--- EXCERPT ---
I hate to admit it, but I wasn't aware of Catherine Bauer's 1934 book, Modern Housing, until October 2018, when Barbara Penner wrote a lengthy introduction to a text by Bauer for Places Journal's Future Archive series. Penner begins her 5,000-word essay about Bauer and her article, "The Dreary Deadlock of Public Housing" from the May 1957 issue of Architectural Forum, by describing Modern Housing as "seminal." Later, she calls the book "a polemic, a rallying cry for [...] planned, government-sponsored, noncommercial housing in America" and "a radical and perfectly timed intervention into contemporary housing debates." But try as I might, finding a copy of Modern Housing was next to impossible, with just 1,500 copies printed in 1934 and plans for an edited reissue to be done by the author with MIT Press waylaid by Bauer's untimely death in 1964 at the age of 59. 

Even though it comes 86 years after the original, this paperback reprint of Modern Housing, published by the University of Minnesota Press, is very welcome — as is the foreword by Penner, who expanded upon the Places Journal essay for the book. The foreword starts similarly, stating that "Modern Housing should need no introduction. Nor should its author, Catherine Bauer." Although an unfortunate situation, it appears I'm not alone in requiring introductions for both. Modern Housing would be the only major book for Bauer, who wrote just one other, the "short, rousing" A Citizen's Guide to Public Housing in 1940. Penner also describes Bauer's career subsequent to Modern Housing as "complex" and deserving of more space than the foreword allows: heading the United States Housing Authority's Division of Research and Information; lecturing on public housing at UC Berkeley (she met her husband, William Wurster, there); vice president of the California Housing and Planning Association; vice president of the National Public Housing Conference; cofounding the National Committee on Housing Emergency. The impressive list goes on, but needless to say housing and community planning were central to Bauer's professional life.

Target pointing data
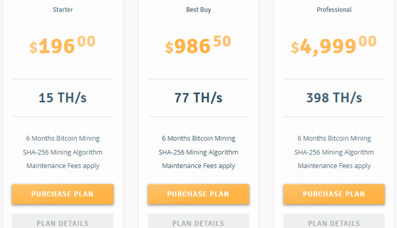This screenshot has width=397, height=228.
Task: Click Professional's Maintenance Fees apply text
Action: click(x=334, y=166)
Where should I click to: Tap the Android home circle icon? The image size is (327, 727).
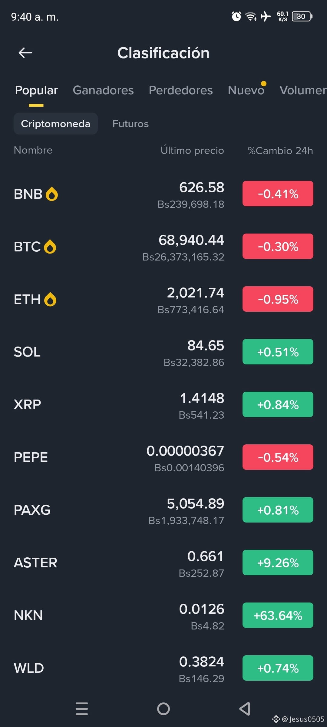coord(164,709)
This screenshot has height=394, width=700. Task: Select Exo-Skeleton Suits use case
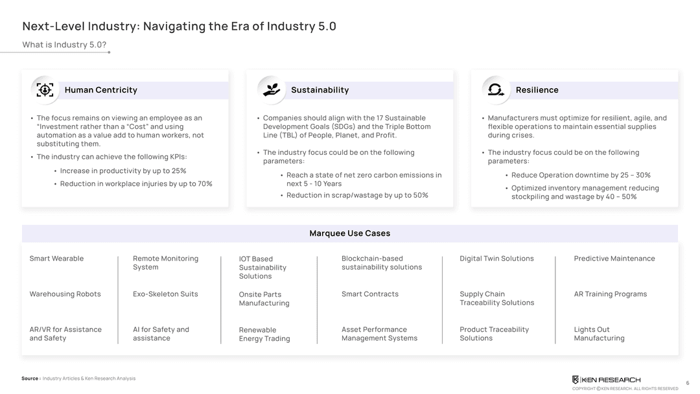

* * *

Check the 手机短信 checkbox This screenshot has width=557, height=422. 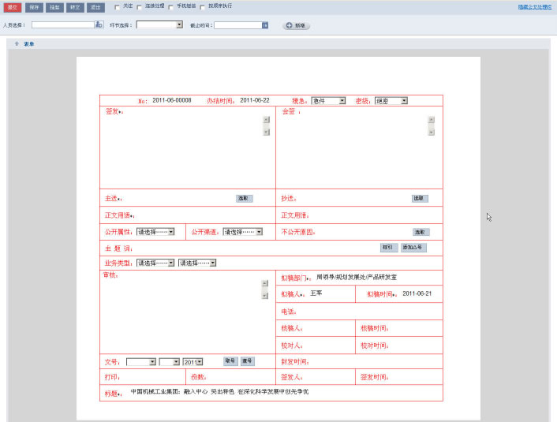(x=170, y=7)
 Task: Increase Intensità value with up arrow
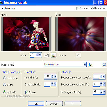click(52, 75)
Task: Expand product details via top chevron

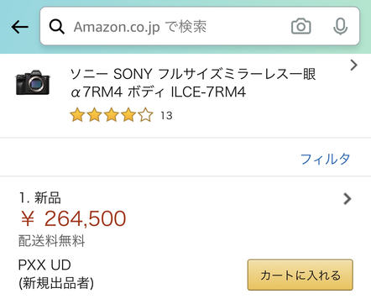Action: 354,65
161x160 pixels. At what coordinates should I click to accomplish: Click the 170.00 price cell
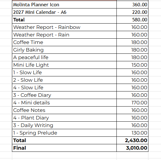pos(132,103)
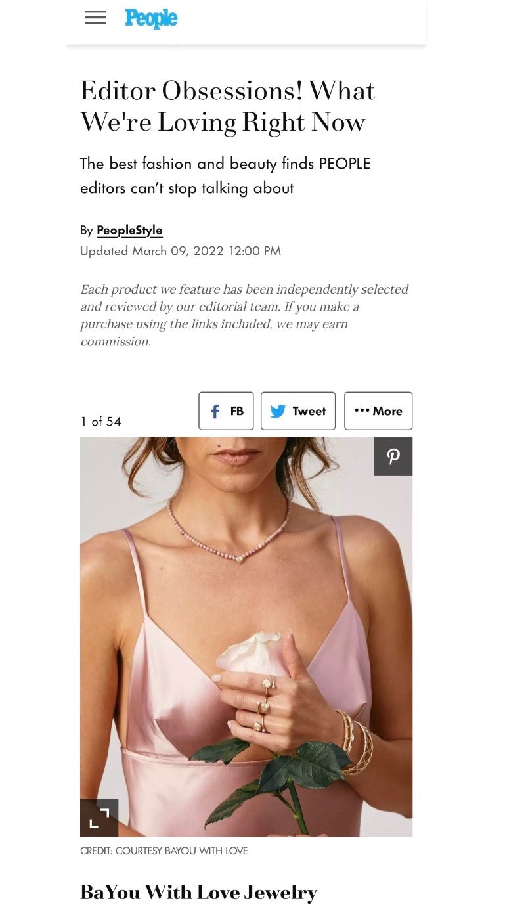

--- CHALLENGE A ---
Rewrite the Modern Housing review text between "I hate to admit" and "the age of 59.", inclusive, swapping every "Modern Housing" for "Bauer's 1934 book".
--- CHALLENGE B ---
In the Modern Housing review text, how many copies of the book were printed in 1934?

--- OUTPUT A ---
I hate to admit it, but I wasn't aware of Catherine Bauer's 1934 book, Bauer's 1934 book, until October 2018, when Barbara Penner wrote a lengthy introduction to a text by Bauer for Places Journal's Future Archive series. Penner begins her 5,000-word essay about Bauer and her article, "The Dreary Deadlock of Public Housing" from the May 1957 issue of Architectural Forum, by describing Bauer's 1934 book as "seminal." Later, she calls the book "a polemic, a rallying cry for [...] planned, government-sponsored, noncommercial housing in America" and "a radical and perfectly timed intervention into contemporary housing debates." But try as I might, finding a copy of Bauer's 1934 book was next to impossible, with just 1,500 copies printed in 1934 and plans for an edited reissue to be done by the author with MIT Press waylaid by Bauer's untimely death in 1964 at the age of 59.

--- OUTPUT B ---
1,500 copies.